Assim, no Ofício a ABCripto destaca que um dos maiores desafios é fornecer um ambiente saudável entre os players do mercado para que possam se fortalecer e se autorregular.

Desta forma a Associação declara que almeja um mercado que construa uma comunicação ativa com os reguladores, para que eles tenham uma alta percepção da nova economia, e possam delimitar as regras da melhor forma possível.

“A ABCripto possui, assim, a função de estudar e se atualizar, para sempre estar na vanguarda das discussões mundialmente.”, declara.

Fim do “pré-conceito”

Porem, segundo a ABCripto, embora as empresas de Bitcoin expressem desejo de colaborar com reguladores elas são vítimas de “pré-conceitos”.

Assim, este “pré-conceito” acabaria vinculado as empresas de Bitcoin com crimes, lavagem de dinheiro e terrorismo.

“No entanto, embora o setor ora representado esteja ganhando, cada vez mais, significativa popularidade e volume financeiro, é natural observar que a sociedade, principalmente aquela parte pouco familiarizada com a tecnologia, tenha um “pré-conceito” sobre bitcoins e a blockchain – associando-os facilmente a crimes, tais como terrorismo e lavagem de dinheiro”, afirma.

Ainda segundo a ABCripto isso ocorre devido ao mercado de Bitcoin ser inovador e disruptivo.

“Isso ocorre, pois, o setor de criptoativos possui um caráter extremamente “inovador” e “disruptivo”, o que não permitiu ainda o acompanhamento adequado do Estado, com a devida regulamentação. Essa ausência de normas (que devem ser pouco intrusivas, porém claras e objetivas) traz esse espectro de insegurança para o setor, e não sem motivos”.

Omissão do Poder Público

“A má-fama se espalha ainda mais quando são noticiados esquemas fraudulentos, como as “pirâmides”, em que se utilizam criptoativos como mote para promessas de rendimento, atraindo centenas de vítimas”, alega a instituição.

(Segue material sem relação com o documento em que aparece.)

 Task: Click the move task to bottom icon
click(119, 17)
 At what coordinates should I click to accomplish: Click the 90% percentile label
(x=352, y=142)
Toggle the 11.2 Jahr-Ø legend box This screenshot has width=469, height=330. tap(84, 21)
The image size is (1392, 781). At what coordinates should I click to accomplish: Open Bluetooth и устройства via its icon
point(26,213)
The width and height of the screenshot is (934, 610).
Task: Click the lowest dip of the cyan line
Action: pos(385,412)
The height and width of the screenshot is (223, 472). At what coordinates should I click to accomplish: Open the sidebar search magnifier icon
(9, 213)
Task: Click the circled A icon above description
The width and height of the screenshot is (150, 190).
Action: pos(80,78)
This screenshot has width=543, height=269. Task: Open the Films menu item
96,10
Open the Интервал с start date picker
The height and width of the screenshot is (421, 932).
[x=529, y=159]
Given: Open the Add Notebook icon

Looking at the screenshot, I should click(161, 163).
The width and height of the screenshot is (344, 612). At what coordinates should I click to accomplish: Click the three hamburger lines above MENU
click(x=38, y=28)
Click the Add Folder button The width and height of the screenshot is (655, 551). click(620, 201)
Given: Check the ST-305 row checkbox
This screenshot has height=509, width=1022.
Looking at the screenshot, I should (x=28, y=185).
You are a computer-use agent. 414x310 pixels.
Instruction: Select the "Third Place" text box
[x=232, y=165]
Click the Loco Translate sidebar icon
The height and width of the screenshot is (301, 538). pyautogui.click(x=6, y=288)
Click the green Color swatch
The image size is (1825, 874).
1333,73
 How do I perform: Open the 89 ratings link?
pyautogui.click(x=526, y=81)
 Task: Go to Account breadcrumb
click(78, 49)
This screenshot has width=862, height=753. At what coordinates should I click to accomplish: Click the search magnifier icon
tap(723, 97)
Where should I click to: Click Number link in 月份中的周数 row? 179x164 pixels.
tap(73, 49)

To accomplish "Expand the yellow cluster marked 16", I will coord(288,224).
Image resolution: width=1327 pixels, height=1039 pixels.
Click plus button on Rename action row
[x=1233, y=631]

Desta forma, como ainda não há o estabelecimento de regras para o mercado de Bitcoin no Brasil a ABCripto anunciou seu Código de Autoregulação que é anexado no ofício ao CADE.

“Diante da omissão do Poder Público, principalmente do Legislativo, a Associação Brasileira de Criptoeconomia, atenta aos interesses e segurança dos investidores, lançou recentemente, no dia 14 de agosto de 2020, seu Código de Autorregulação e um Manual de Boas Práticas”, destaca.

Autorregulação

Assim, segundo a ABCripto o Código de Conduta e Autorregulação é um conjunto de regras que ajudará na organização e padronização das práticas de Conduta e de Prevenção à Lavagem de Dinheiro entre as empresas do mercado.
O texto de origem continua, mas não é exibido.